Connection info needed in SQLAlchemy format, example:
               postgresql://username:password@hostname/dbname
               or an existing connection: ['presto://user@localhost:8080/system']
Could not parse rfc1738 URL from string 'user@jmx'
Connection info needed in SQLAlchemy format, example:
               postgresql://username:password@hostname/dbname
               or an existing connection: ['presto://user@localhost:8080/system']


# Bind Variables
Parameter substitution is a handy feature that allows defining SQL query parameters at query run-time. It makes code less fragile and expressive. The parameter needs to be defined in the local scope and prefixed with colon i.e. `:parameter`

In [13]:
state='FINISHED'

%%sql
SELECT :state as "bind_variable"

SyntaxError: invalid syntax (<ipython-input-13-d4b42317ab06>, line 3)

## Assigment
Ordinary IPython assignment works for single-line `%sql` queries:

In [None]:
result = %sql select query_id, state from runtime.queries limit 1

In [None]:
result

For multi-line query you need to use `<<` syntax.

In [None]:
%%sql result_set << 
SELECT query_id, state, query 
FROM runtime.queries
LIMIT 2

In [None]:
result_set

## Pandas

SQL magic has a nice integration with pandas library.
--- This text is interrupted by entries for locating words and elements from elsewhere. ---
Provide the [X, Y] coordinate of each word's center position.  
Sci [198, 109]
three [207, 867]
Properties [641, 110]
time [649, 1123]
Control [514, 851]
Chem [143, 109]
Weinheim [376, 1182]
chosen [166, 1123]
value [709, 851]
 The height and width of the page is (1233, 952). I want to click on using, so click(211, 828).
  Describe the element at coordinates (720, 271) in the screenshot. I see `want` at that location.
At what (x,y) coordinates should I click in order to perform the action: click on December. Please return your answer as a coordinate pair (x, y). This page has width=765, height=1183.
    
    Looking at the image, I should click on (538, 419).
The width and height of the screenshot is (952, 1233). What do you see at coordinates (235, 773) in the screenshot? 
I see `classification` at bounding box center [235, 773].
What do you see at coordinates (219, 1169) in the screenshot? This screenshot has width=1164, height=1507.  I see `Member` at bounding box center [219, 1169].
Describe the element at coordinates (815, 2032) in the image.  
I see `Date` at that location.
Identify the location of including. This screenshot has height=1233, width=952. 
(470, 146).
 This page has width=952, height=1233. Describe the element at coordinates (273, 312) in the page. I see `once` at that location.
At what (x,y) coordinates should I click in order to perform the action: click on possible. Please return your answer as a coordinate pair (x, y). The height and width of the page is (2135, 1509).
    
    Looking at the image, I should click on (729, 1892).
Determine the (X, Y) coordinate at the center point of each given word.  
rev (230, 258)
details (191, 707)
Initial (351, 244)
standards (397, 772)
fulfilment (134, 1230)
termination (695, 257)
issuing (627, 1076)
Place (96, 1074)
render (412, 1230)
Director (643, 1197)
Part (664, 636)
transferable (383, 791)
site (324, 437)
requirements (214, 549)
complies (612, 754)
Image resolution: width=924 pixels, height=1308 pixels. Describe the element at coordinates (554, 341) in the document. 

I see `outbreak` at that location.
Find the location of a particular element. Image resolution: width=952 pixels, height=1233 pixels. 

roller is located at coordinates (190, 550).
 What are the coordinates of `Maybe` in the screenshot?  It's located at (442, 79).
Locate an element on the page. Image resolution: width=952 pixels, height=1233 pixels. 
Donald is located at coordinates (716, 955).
Result from SQL query can be converted to regular pandas data frame via `DataFrame` call.

In [None]:
result_set.DataFrame()

In [None]:
## Plotting


# Conclusion

IPython/Jupyter notebooks can be used to build an interactive environment for data analysis with SQL on relational database. This combines the advantages of using IPython, a well established platform for data analysis, with the ease of use of SQL and the performance of SQL engies.

You should also checkout build-in magic functions that allows you to achive more and type less!